NEWSLETTER #11
🔎 Qualité, normalisation et performance : le menu de cette newsletter !

L’intelligence artificielle a un impact certain sur nos activité et modes de vie. Et l’AFNOR a décidé d’utiliser la puissance d’analyse de l’IA afin de délivrer une étude sur plusieurs milliers de rapports d’audit afin d’en dresser les tendances principales. Retrouvez également d’autres actualités sur la normalisation, la sécurité privée et la RSE.
Au sommaire de ce numéro :
- 📊 ISO 9001 & ISO 14001 : ce que révèle l’analyse de 20 000 rapports d’audit sur les constats principaux.
- 🛡️ Vœux du GES 2026 : retour sur les intentions formulées par la classe politique et institutionnelle.
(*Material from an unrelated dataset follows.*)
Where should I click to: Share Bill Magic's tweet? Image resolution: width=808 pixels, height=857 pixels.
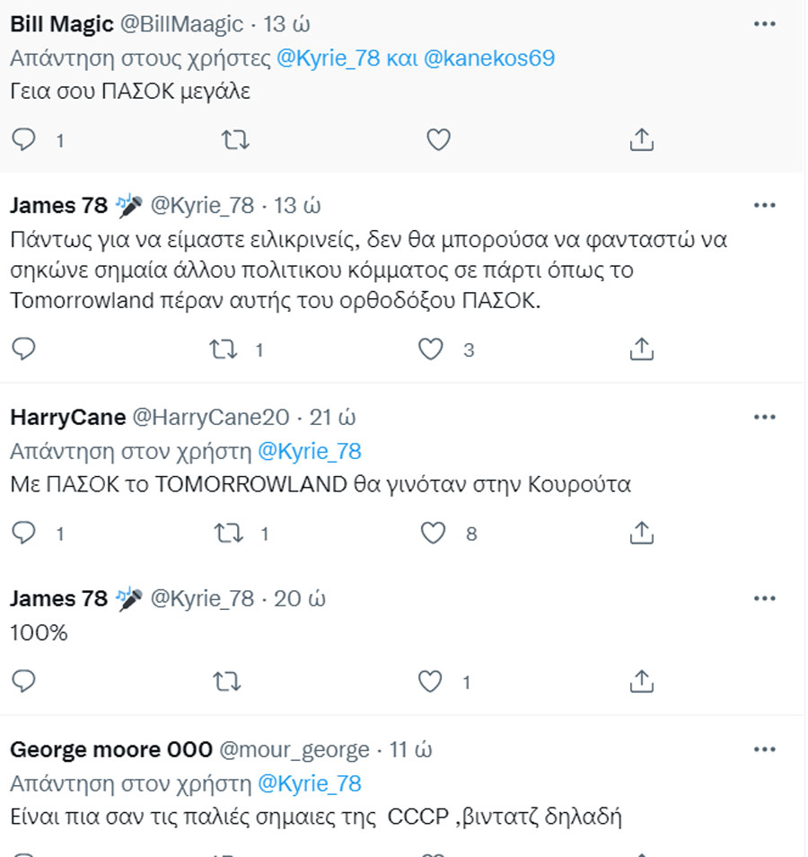pos(641,140)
- 🇫🇷 Stratégie française de normalisation 2025-2030 : focus sur le processus d’accélération de conception des normes et virage numérique avec les SMART Standards.
- 🌱 Labellisation RSE : des impacts mesurables sur la structuration, la performance et l’engagement des entreprises.
Bonne lecture, et à très bientôt pour de nouvelles analyses qualité & sécurité privée !
I - 🧐 Analyse de 20 000 rapports d’audit ISO 9001 et ISO 14001 : enseignements clés

AFNOR Certification a publié une étude basée sur l’analyse par intelligence artificielle de près de 20 000 rapports de certification. Ce benchmark met en évidence les principales zones de fragilité et les leviers d’amélioration des organisations, à l’approche des versions 2026 des normes ISO 9001 et ISO 14001.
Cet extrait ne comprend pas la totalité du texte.